78% of African Americans live within 30 miles of a coal-fired power plant. An African American child is 3x more likely to go to the emergency room for an asthma attack than a white child due to higher rates of exposure to air pollution.

At the College, we aim to decrease our consumption of fossil fuels, source more of our electricity profile from renewable sources, and increase energy efficiencies on campus. There are some things that we as individuals can do to increase the efficiency of our energy use and support the use of more renewable sources. One way is to make energy an issue at the polls- vote and advocate for political candidates that support clean, fossil-free energy locally and nationally. Also, you can support businesses that use renewable sources and avoid companies that use fossil fuels (AKA plastics!). Look below for some tips!

General Tips:

  • Turn off the lights when you leave a room or just don’t need them
      • This applies to bathroom lights and fairy lights as well!
  • Use power strips and turn them off when you aren’t using them to decrease energy consumption
  • Unplug things you aren’t using!
      • Phone and computer chargers, coffee makers, toasters, etc.
  • Use a drying rack!
      • Not only does this save energy, but it also increases the lifespan of your clothes
  • Have a lamp?

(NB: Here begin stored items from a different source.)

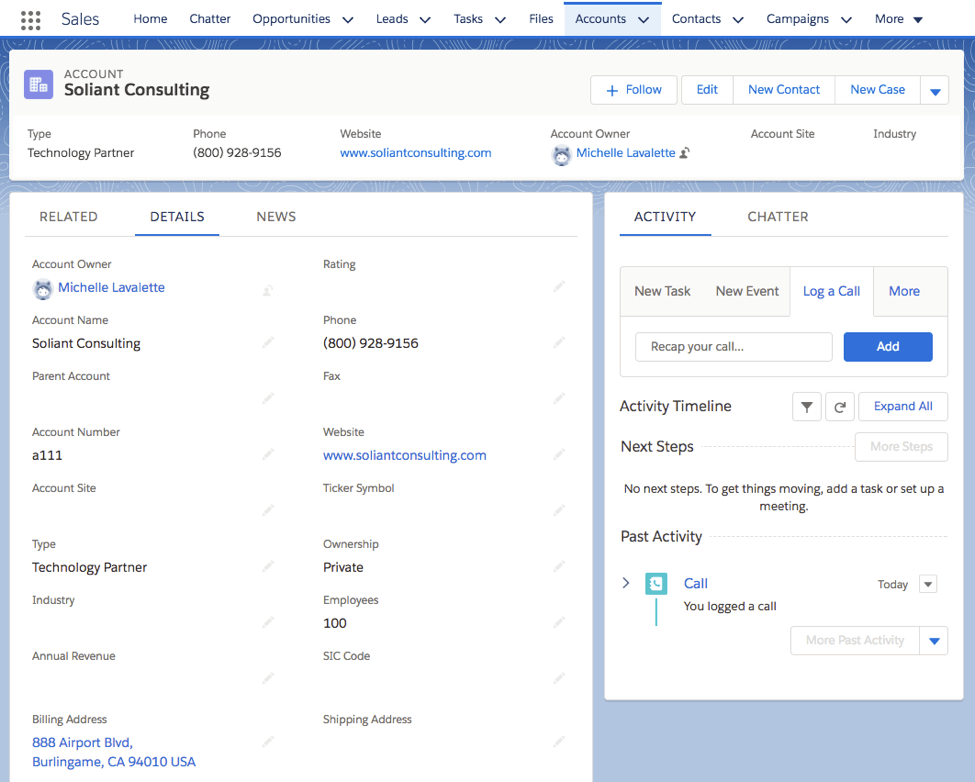Open the dropdown arrow next to New Case
Image resolution: width=975 pixels, height=782 pixels.
[x=934, y=89]
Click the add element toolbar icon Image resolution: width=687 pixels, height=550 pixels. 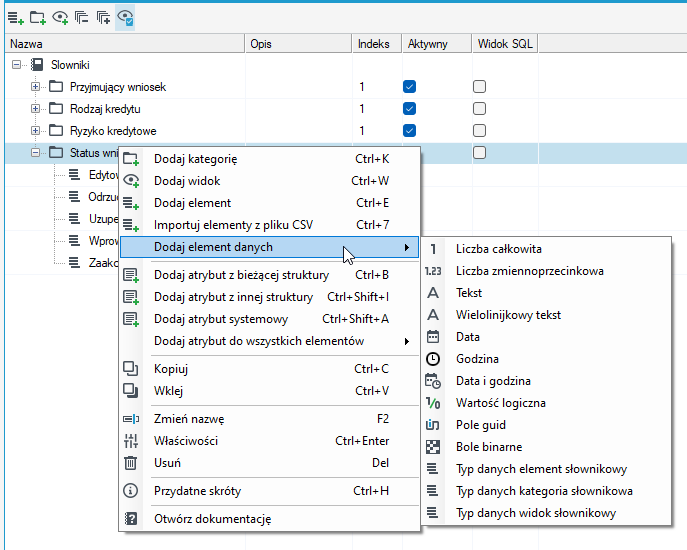[16, 18]
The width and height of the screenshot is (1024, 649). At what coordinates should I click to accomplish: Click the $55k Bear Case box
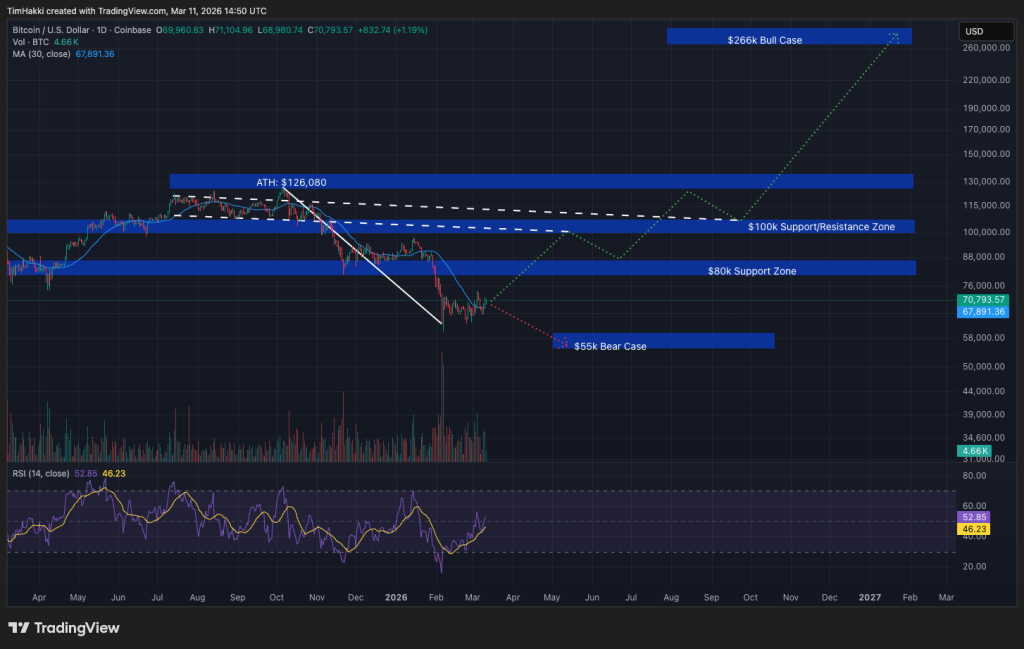tap(663, 341)
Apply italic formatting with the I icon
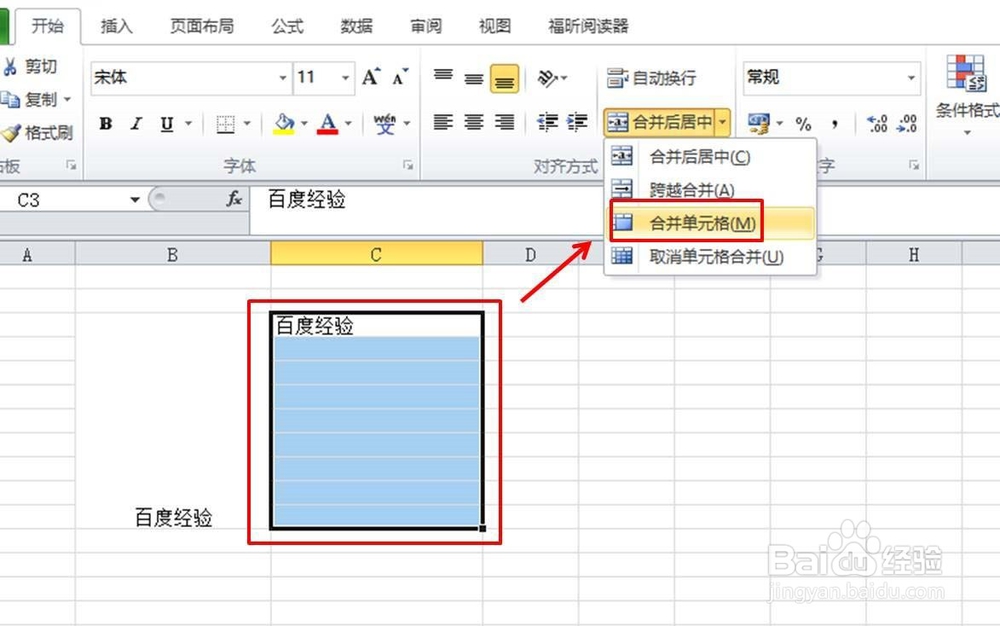This screenshot has width=1000, height=626. 134,124
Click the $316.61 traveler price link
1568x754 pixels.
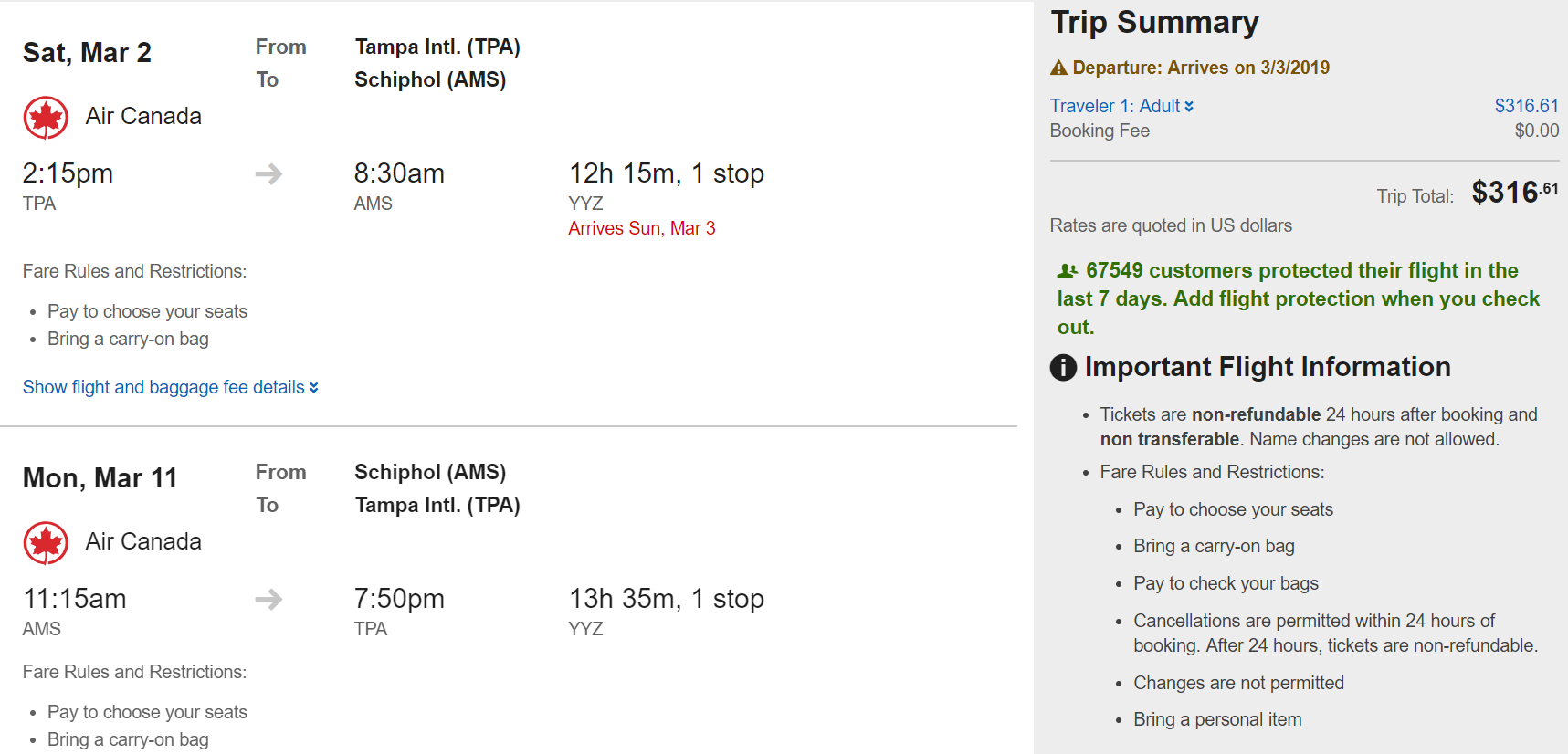[1526, 106]
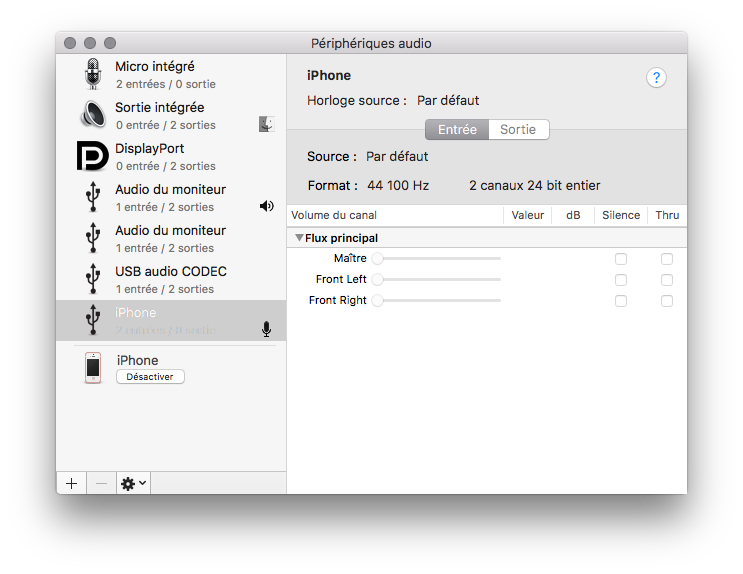Choose the DisplayPort audio device

[x=171, y=156]
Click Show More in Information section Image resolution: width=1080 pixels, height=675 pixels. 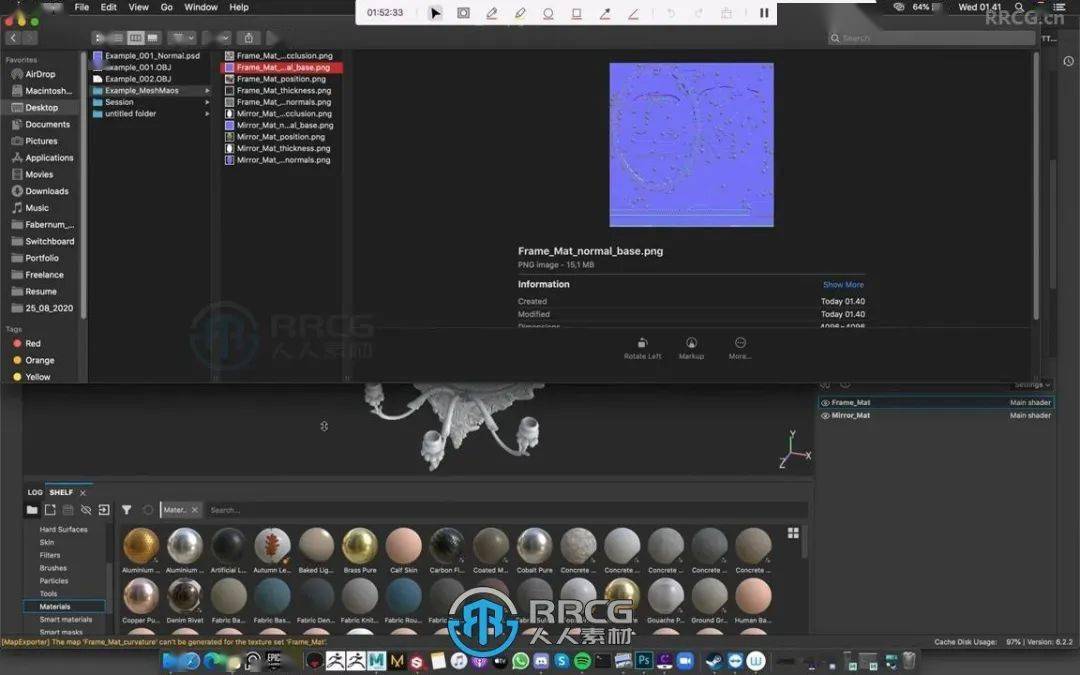[843, 285]
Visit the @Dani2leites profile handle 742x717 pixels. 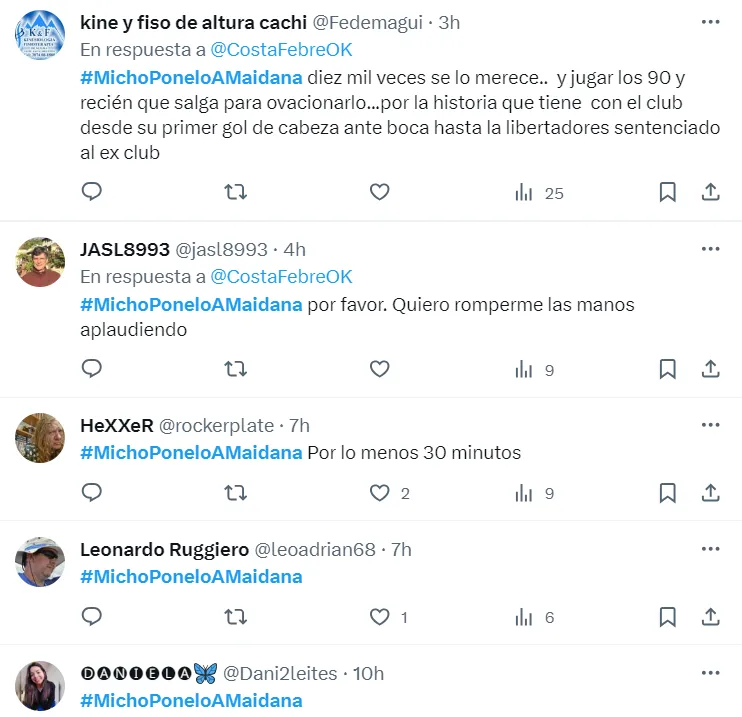(x=280, y=673)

Try using LED or CFL light bulbs as they use less energy and last longer!

Tips for Living in Dorms:

  • Bathroom lights!
      • In some dorm buildings, the main bathroom light runs on a sensor, but the toilet and shower lights do not! Try to always turn off the lights when you are done!
  • Skidmore Unplugged is an annual energy conservation competition here at Skidmore designed to promote energy conscious behavior through education. Each year, campus residence halls compete to have the greatest reduction in energy usage to win a water bottle refill station!
  • Saratoga Springs Spa Solar Park is a solar field built on a landfill that was completed in 2017 and is expected to supply the county with 40% of their electrical energy and save $100,000 annually!